The most successful tracks on the new LP are the simplest. “Fallin’” is a lo-fi acoustic folk ballad about the impermanence of happy love with some lovely turns of phrase:
‘Dancing on the devil’s door
Back again and wanting more
Keeps me hanging on what’s in our minds
Looking through the broken glass
Something that we hoped would last
Seeking, searching for what you cannot findFalling out of love with love
All the things you’re dreaming of
Time was just a dusty ground
Bear without the slightest sound
And I’m willing to let go what was never mine‘
“Stardust Scattering” is a gentle, psychedelic ballad with minimal percussion, acoustic guitar, and slightly washed-out reverb on the vocals. The lyrics exemplify June’s mysticism:
‘Merrily life is but a dream
Consciousness directs the stream
There’s a flow to everything
Watch the stardust scattering
Watch the stardust scattering
All we are has always been
Endless possibilities
Still waters run so deep
Awaken from the dormant seas
Watch the stardust scattering
Watch the stardust scattering’
The album’s centrepiece is “Call Me a Fool”, a gorgeous piece of vintage soul complete with backing vocals by the Queen of Memphis Soul herself, Carla Thomas. The track sounds like it could have been recorded at Stax in the mid-60s and is one of several on the album featuring strings arranged by renowned Stax instrumentalist Lester Snell. The song bears a resemblance to Etta James’ classic “I’d Rather Go Blind” in both style and substance. Declaring that true love is worth any consequential pain, a bluesy vocal builds to a climax where June’s voice rises to a growling scream that’s to die for. It may be the most derivative song on the album, but it’s sublime.
Other standouts include “Two Roads”, another strong soul record; “Home Inside”, a lovely Appalachian folk lullaby; and “Colors”, an old-school soft rock ballad about appreciating all of life’s ‘colors’, both bright and dull with a lovely melody that’s wrapped in swelling strings.
The album’s highlights also reveal its primary shortcoming. June is at her best when the production is kept simple. Opener “Stay” starts as an Appalachian r’n’b ballad but soon gets drowned in a swamp of marching-band drums, strings, brass, and backing singers. The lyrics are about being happy in a relationship despite any hardships, and never holding on to regrets. June performed the song solo with acoustic guitar on KEXP, and it was lovely. The dramatic musical canvas here seems unnecessary.
Several other songs share a similar fate. “Smile” is an attempt at joy as a means of protest in the vein of Nina Simone’s “Yong, Gifted, and Black”, but the drum programming and studio echo on the vocals gives it an 80s pop vibe; the very next track, “Within You”, combines an angelic vocal delivery with a slowed-down trap drum loop.

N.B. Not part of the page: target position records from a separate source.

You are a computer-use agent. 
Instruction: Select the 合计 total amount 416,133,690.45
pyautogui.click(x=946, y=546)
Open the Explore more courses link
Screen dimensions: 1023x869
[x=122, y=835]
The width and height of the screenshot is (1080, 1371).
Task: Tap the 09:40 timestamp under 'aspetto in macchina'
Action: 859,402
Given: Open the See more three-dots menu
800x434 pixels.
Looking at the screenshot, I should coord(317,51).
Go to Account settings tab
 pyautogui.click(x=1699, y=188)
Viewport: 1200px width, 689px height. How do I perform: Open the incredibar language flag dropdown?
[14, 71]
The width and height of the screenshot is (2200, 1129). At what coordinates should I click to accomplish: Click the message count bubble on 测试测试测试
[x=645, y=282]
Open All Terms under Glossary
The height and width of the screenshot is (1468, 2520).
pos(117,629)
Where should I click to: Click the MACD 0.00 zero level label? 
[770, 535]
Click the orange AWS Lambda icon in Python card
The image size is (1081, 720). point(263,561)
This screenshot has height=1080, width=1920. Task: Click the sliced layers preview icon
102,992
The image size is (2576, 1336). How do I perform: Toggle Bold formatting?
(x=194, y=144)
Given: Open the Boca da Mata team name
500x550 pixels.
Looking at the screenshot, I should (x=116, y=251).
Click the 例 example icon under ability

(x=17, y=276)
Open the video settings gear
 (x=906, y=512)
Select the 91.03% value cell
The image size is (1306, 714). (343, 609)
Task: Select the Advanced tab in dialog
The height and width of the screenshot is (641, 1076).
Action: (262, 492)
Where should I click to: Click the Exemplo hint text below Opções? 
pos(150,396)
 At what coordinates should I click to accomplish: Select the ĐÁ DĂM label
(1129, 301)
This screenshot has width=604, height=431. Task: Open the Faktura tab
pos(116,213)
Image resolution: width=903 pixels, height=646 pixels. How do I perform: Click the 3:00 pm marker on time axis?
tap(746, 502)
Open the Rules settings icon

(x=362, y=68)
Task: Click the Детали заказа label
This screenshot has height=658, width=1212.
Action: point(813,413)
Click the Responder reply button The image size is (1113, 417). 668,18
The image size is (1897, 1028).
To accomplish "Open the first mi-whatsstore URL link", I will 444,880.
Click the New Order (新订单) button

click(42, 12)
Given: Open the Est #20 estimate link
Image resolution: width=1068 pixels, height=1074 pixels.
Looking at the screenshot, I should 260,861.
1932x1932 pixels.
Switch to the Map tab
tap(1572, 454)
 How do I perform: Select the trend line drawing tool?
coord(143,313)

The Moon and the Stars: Prescriptions for Dreamers is a collection of heavy-hearted songs that reflect on love’s triumphs and disasters, and remembers them both fondly. Valerie June‘s partnership with Jack Splash allows for a broadening of her artistic canvas, but the results can be overdone at times. When the production allows Valerie June‘s voice to take centre stage, the results are stunning.